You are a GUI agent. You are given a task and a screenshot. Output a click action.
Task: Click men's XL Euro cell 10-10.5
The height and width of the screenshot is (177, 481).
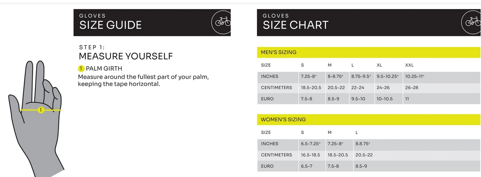pyautogui.click(x=385, y=99)
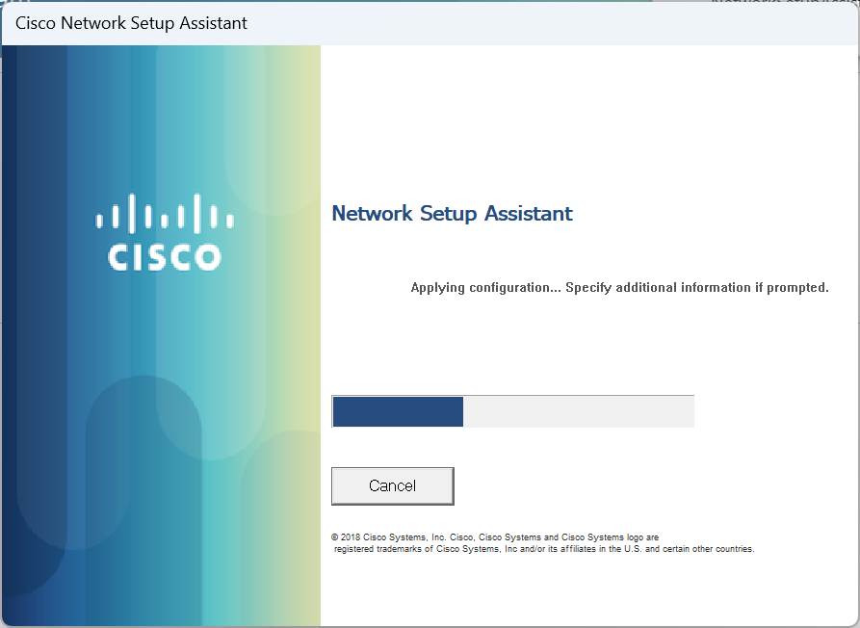Click the white "cisco" wordmark

[165, 256]
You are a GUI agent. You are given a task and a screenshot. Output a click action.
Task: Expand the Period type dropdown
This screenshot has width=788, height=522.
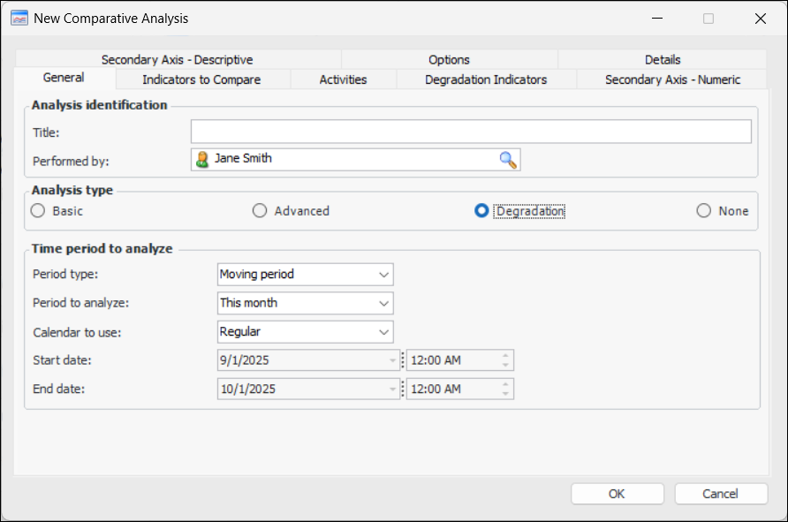pos(383,275)
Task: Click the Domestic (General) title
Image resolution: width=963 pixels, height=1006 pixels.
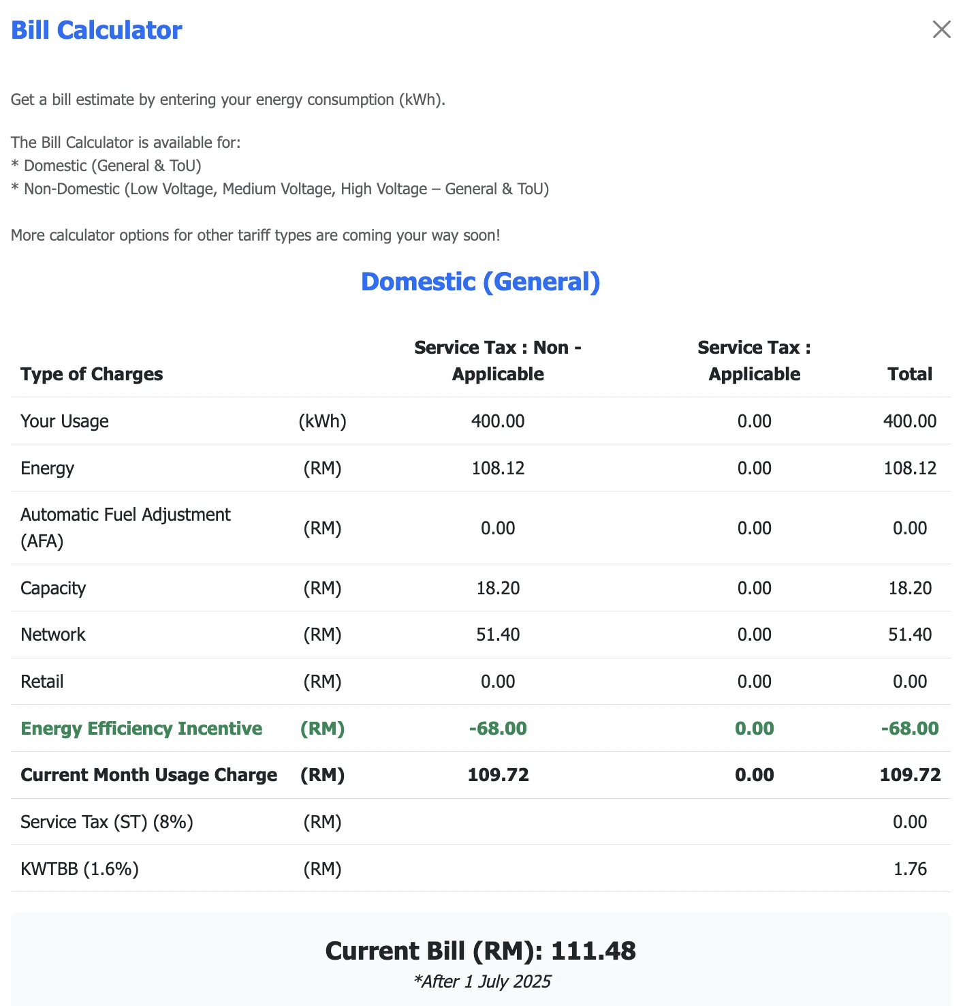Action: (x=481, y=281)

= ASSIGNMENT =
Set down all of the entries exactly as they appear, but keep the images out.

= ANSWER =
You are a GUI agent. You are given a task and a screenshot. Output a click action.
Task: Click men's XL Euro cell 10-10.5
The height and width of the screenshot is (177, 481).
pyautogui.click(x=385, y=99)
Click the white "cisco" wordmark

[165, 256]
You are a GUI agent. You are given a task and a screenshot. Output a click action.
Task: Expand the Period type dropdown
This screenshot has width=788, height=522.
pos(383,275)
Task: Click the Domestic (General) title
Image resolution: width=963 pixels, height=1006 pixels.
Action: (x=481, y=281)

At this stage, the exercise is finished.